◆ **The task**
For every line in the material, produce an exact copy.

◆ **Data provided**
========================================================================
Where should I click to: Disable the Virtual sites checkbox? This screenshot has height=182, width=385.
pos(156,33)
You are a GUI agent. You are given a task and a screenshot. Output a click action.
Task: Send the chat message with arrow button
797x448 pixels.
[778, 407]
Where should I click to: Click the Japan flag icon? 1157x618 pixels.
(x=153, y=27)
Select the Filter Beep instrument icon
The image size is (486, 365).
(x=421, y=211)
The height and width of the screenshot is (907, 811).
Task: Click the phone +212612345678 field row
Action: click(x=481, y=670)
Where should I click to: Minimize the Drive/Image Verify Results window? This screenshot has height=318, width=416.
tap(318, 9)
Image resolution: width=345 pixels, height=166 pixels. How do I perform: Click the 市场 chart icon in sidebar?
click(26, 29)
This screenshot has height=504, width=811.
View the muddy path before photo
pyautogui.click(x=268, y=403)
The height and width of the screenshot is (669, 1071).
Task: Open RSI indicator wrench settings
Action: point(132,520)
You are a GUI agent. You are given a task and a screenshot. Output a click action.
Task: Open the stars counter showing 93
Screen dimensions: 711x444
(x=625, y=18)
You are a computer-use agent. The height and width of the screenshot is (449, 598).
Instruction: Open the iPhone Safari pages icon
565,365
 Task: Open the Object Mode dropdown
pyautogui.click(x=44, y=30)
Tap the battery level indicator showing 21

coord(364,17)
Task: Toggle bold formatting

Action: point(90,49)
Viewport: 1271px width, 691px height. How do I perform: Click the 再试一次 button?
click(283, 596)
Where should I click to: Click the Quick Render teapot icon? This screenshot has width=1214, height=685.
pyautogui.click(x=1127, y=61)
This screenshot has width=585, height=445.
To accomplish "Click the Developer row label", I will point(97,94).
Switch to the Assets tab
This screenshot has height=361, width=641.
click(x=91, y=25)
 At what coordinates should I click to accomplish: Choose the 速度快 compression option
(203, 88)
========================================================================
◆ **Answer space**
Where should I click to: Disable the Virtual sites checkbox? This screenshot has height=182, width=385.
pos(156,33)
You are a GUI agent. You are given a task and a screenshot. Output a click action.
Task: Send the chat message with arrow button
797x448 pixels.
[778, 407]
Where should I click to: Click the Japan flag icon? 1157x618 pixels.
(x=153, y=27)
Select the Filter Beep instrument icon
The image size is (486, 365).
(x=421, y=211)
The height and width of the screenshot is (907, 811).
Task: Click the phone +212612345678 field row
Action: click(x=481, y=670)
Where should I click to: Minimize the Drive/Image Verify Results window? This screenshot has height=318, width=416.
tap(318, 9)
Image resolution: width=345 pixels, height=166 pixels. How do I perform: Click the 市场 chart icon in sidebar?
click(26, 29)
This screenshot has height=504, width=811.
View the muddy path before photo
pyautogui.click(x=268, y=403)
The height and width of the screenshot is (669, 1071).
Task: Open RSI indicator wrench settings
Action: point(132,520)
You are a GUI agent. You are given a task and a screenshot. Output a click action.
Task: Open the stars counter showing 93
Screen dimensions: 711x444
(x=625, y=18)
You are a computer-use agent. The height and width of the screenshot is (449, 598).
Instruction: Open the iPhone Safari pages icon
565,365
 Task: Open the Object Mode dropdown
pyautogui.click(x=44, y=30)
Tap the battery level indicator showing 21

coord(364,17)
Task: Toggle bold formatting

Action: point(90,49)
Viewport: 1271px width, 691px height. How do I perform: Click the 再试一次 button?
click(283, 596)
Where should I click to: Click the Quick Render teapot icon? This screenshot has width=1214, height=685.
pyautogui.click(x=1127, y=61)
This screenshot has width=585, height=445.
To accomplish "Click the Developer row label", I will point(97,94).
Switch to the Assets tab
This screenshot has height=361, width=641.
click(x=91, y=25)
 At what coordinates should I click to accomplish: Choose the 速度快 compression option
(203, 88)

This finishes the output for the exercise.